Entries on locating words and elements
<<<<

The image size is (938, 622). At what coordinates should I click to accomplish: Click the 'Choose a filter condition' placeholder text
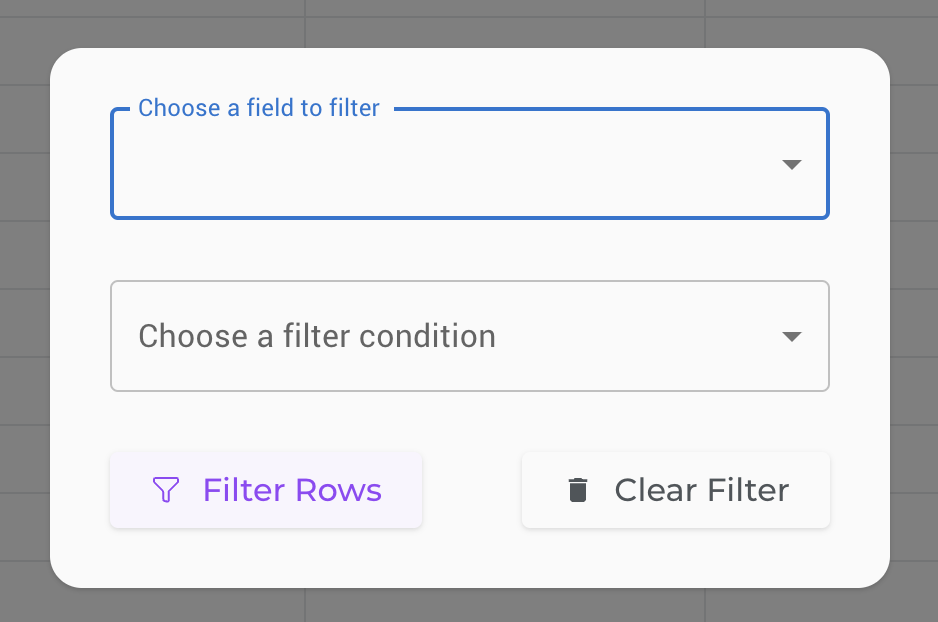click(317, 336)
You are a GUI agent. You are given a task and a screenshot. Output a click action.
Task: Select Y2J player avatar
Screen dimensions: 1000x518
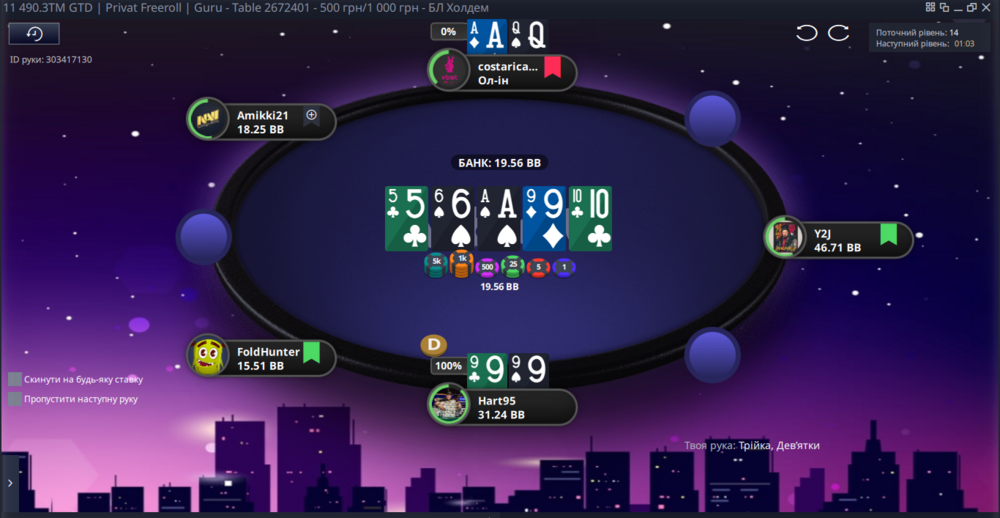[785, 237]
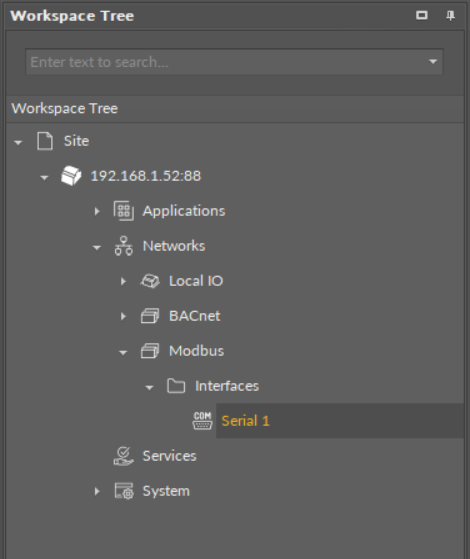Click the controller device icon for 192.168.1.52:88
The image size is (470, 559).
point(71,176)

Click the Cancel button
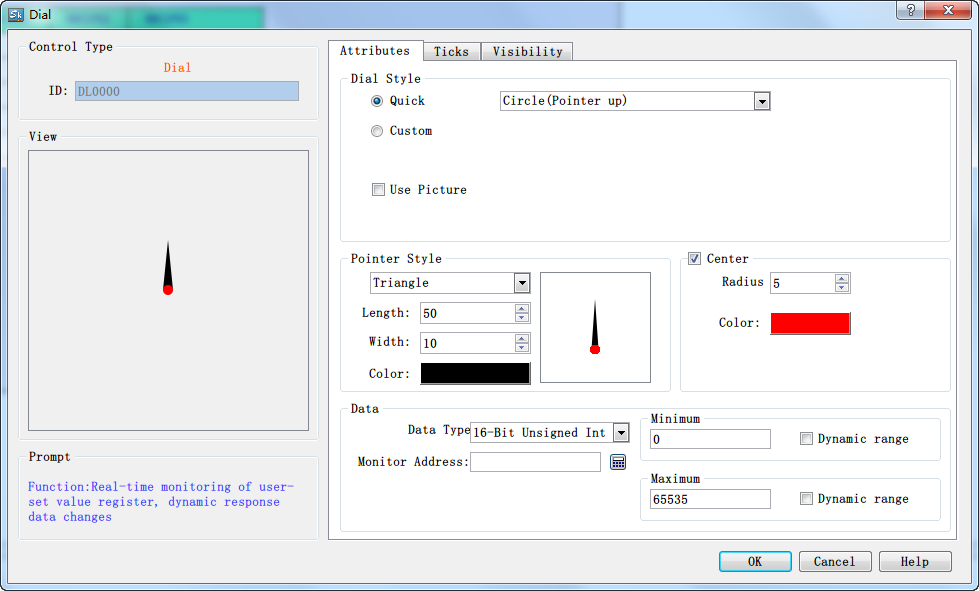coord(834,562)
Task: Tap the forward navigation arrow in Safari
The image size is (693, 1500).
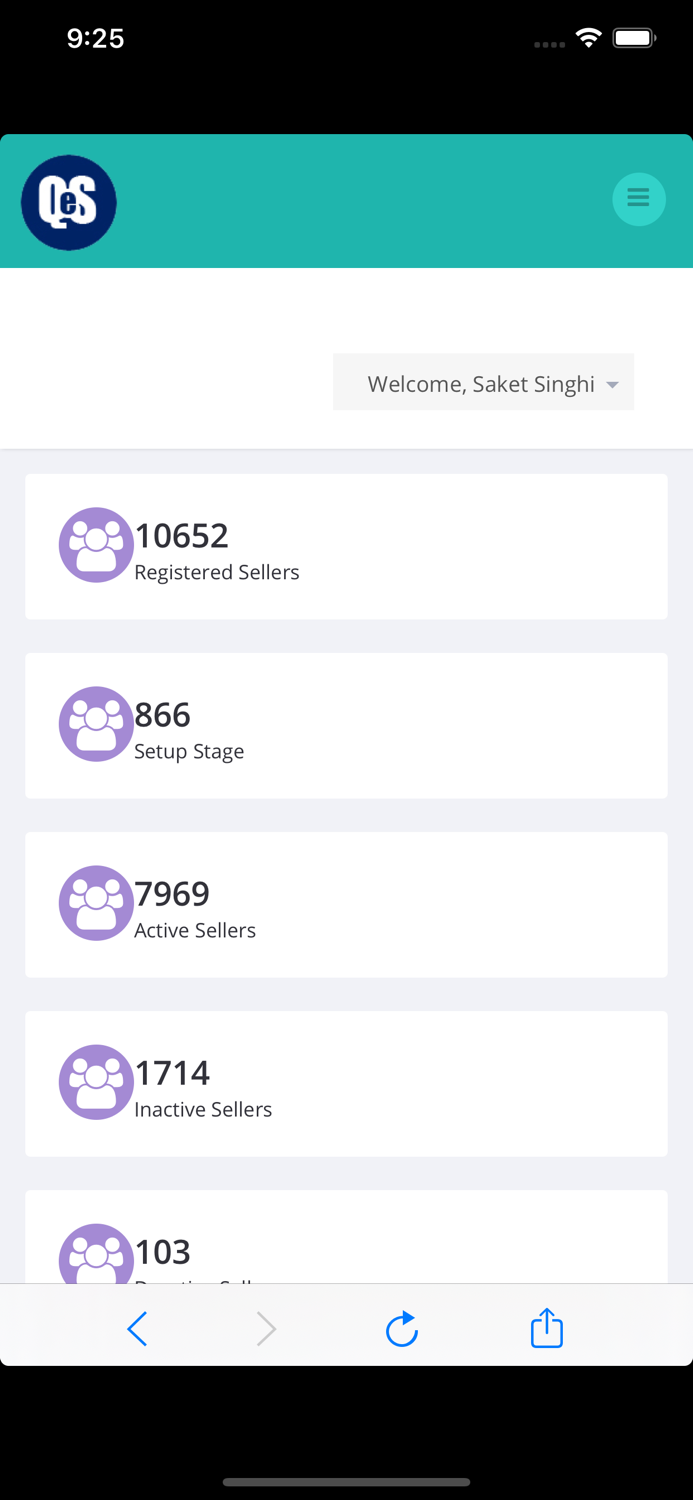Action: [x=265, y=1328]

>>>>

▸ **What the task requires**
Please rewrite the entries above with "Screen dimensions" changed to "Display resolution" and every other detail left as it is. Leave the pictures out.

▸ **Correct output**
The image size is (938, 622). At what coordinates should I click to accomplish: Click the 'Choose a filter condition' placeholder text
click(317, 336)
You are a GUI agent. You are given a task and a screenshot. Output a click action.
Task: Select Y2J player avatar
Display resolution: 1000x518
[785, 237]
Click the controller device icon for 192.168.1.52:88
The image size is (470, 559).
point(71,176)

Click the Cancel button
coord(834,562)
Task: Tap the forward navigation arrow in Safari
The image size is (693, 1500).
Action: [x=265, y=1328]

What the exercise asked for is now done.